Every entry must be duplicated word for word.

(Beginning of RECORDS FOR THE TASK)

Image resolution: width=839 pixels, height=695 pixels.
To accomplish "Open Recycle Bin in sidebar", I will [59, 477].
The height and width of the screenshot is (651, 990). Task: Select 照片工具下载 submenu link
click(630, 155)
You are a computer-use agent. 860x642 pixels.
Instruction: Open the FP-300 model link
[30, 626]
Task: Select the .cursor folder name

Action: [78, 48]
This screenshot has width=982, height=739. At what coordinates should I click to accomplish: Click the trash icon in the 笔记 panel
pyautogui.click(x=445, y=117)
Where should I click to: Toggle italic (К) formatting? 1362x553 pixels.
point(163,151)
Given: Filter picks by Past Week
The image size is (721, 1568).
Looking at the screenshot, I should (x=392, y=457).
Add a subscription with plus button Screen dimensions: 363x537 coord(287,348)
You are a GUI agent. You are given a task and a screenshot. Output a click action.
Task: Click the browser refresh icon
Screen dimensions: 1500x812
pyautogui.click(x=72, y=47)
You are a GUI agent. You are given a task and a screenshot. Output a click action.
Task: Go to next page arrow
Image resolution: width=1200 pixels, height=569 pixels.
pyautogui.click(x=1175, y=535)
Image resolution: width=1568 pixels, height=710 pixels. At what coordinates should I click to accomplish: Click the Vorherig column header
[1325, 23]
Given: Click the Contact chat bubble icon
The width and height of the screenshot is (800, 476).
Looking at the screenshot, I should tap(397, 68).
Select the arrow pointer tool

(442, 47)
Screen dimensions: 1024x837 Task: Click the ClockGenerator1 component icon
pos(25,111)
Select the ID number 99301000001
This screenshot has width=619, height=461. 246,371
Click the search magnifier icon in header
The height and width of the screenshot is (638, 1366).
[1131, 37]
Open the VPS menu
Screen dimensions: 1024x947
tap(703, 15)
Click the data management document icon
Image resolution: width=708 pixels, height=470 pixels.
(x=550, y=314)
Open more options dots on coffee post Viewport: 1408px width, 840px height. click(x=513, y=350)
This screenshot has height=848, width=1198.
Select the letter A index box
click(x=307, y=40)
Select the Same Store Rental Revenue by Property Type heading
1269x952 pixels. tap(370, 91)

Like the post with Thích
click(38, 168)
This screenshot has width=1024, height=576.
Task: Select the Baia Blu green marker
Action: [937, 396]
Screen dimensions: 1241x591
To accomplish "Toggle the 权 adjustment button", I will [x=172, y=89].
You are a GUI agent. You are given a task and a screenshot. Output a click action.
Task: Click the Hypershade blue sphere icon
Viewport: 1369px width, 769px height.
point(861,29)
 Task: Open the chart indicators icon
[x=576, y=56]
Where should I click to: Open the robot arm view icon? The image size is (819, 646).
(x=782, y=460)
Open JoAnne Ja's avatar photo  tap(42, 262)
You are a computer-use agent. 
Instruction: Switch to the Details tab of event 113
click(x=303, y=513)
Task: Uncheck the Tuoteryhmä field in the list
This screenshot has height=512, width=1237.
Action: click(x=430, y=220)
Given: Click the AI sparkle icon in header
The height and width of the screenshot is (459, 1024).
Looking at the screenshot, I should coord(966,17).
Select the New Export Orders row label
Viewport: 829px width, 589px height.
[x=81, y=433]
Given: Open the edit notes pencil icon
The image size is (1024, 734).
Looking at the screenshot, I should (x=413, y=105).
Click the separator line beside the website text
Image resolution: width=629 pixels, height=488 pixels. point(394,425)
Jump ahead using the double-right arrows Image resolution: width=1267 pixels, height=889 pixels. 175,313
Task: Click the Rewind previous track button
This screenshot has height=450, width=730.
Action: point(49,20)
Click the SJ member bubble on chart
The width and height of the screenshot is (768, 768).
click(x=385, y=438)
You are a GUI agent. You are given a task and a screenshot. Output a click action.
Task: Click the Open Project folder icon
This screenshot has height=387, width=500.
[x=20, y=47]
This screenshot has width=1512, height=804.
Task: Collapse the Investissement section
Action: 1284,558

(End of RECORDS FOR THE TASK)

**RESPONSE TO THE EXERCISE**
Image resolution: width=839 pixels, height=695 pixels.
To accomplish "Open Recycle Bin in sidebar", I will [59, 477].
The height and width of the screenshot is (651, 990). Task: Select 照片工具下载 submenu link
click(630, 155)
You are a computer-use agent. 860x642 pixels.
Instruction: Open the FP-300 model link
[30, 626]
Task: Select the .cursor folder name

Action: [78, 48]
This screenshot has width=982, height=739. At what coordinates should I click to accomplish: Click the trash icon in the 笔记 panel
pyautogui.click(x=445, y=117)
Where should I click to: Toggle italic (К) formatting? 1362x553 pixels.
point(163,151)
Given: Filter picks by Past Week
The image size is (721, 1568).
Looking at the screenshot, I should (x=392, y=457).
Add a subscription with plus button Screen dimensions: 363x537 coord(287,348)
You are a GUI agent. You are given a task and a screenshot. Output a click action.
Task: Click the browser refresh icon
Screen dimensions: 1500x812
pyautogui.click(x=72, y=47)
You are a GUI agent. You are given a task and a screenshot. Output a click action.
Task: Go to next page arrow
Image resolution: width=1200 pixels, height=569 pixels.
pyautogui.click(x=1175, y=535)
Image resolution: width=1568 pixels, height=710 pixels. At what coordinates should I click to accomplish: Click the Vorherig column header
[1325, 23]
Given: Click the Contact chat bubble icon
The width and height of the screenshot is (800, 476).
Looking at the screenshot, I should tap(397, 68).
Select the arrow pointer tool

(442, 47)
Screen dimensions: 1024x837 Task: Click the ClockGenerator1 component icon
pos(25,111)
Select the ID number 99301000001
This screenshot has width=619, height=461. 246,371
Click the search magnifier icon in header
The height and width of the screenshot is (638, 1366).
[1131, 37]
Open the VPS menu
Screen dimensions: 1024x947
tap(703, 15)
Click the data management document icon
Image resolution: width=708 pixels, height=470 pixels.
(x=550, y=314)
Open more options dots on coffee post Viewport: 1408px width, 840px height. click(x=513, y=350)
This screenshot has height=848, width=1198.
Select the letter A index box
click(x=307, y=40)
Select the Same Store Rental Revenue by Property Type heading
1269x952 pixels. tap(370, 91)

Like the post with Thích
click(38, 168)
This screenshot has width=1024, height=576.
Task: Select the Baia Blu green marker
Action: [937, 396]
Screen dimensions: 1241x591
To accomplish "Toggle the 权 adjustment button", I will [x=172, y=89].
You are a GUI agent. You are given a task and a screenshot. Output a click action.
Task: Click the Hypershade blue sphere icon
Viewport: 1369px width, 769px height.
point(861,29)
 Task: Open the chart indicators icon
[x=576, y=56]
Where should I click to: Open the robot arm view icon? The image size is (819, 646).
(x=782, y=460)
Open JoAnne Ja's avatar photo  tap(42, 262)
You are a computer-use agent. 
Instruction: Switch to the Details tab of event 113
click(x=303, y=513)
Task: Uncheck the Tuoteryhmä field in the list
This screenshot has height=512, width=1237.
Action: click(x=430, y=220)
Given: Click the AI sparkle icon in header
The height and width of the screenshot is (459, 1024).
Looking at the screenshot, I should coord(966,17).
Select the New Export Orders row label
Viewport: 829px width, 589px height.
[x=81, y=433]
Given: Open the edit notes pencil icon
The image size is (1024, 734).
Looking at the screenshot, I should (x=413, y=105).
Click the separator line beside the website text
Image resolution: width=629 pixels, height=488 pixels. point(394,425)
Jump ahead using the double-right arrows Image resolution: width=1267 pixels, height=889 pixels. 175,313
Task: Click the Rewind previous track button
This screenshot has height=450, width=730.
Action: point(49,20)
Click the SJ member bubble on chart
The width and height of the screenshot is (768, 768).
click(x=385, y=438)
You are a GUI agent. You are given a task and a screenshot. Output a click action.
Task: Click the Open Project folder icon
This screenshot has height=387, width=500.
[x=20, y=47]
This screenshot has width=1512, height=804.
Task: Collapse the Investissement section
Action: 1284,558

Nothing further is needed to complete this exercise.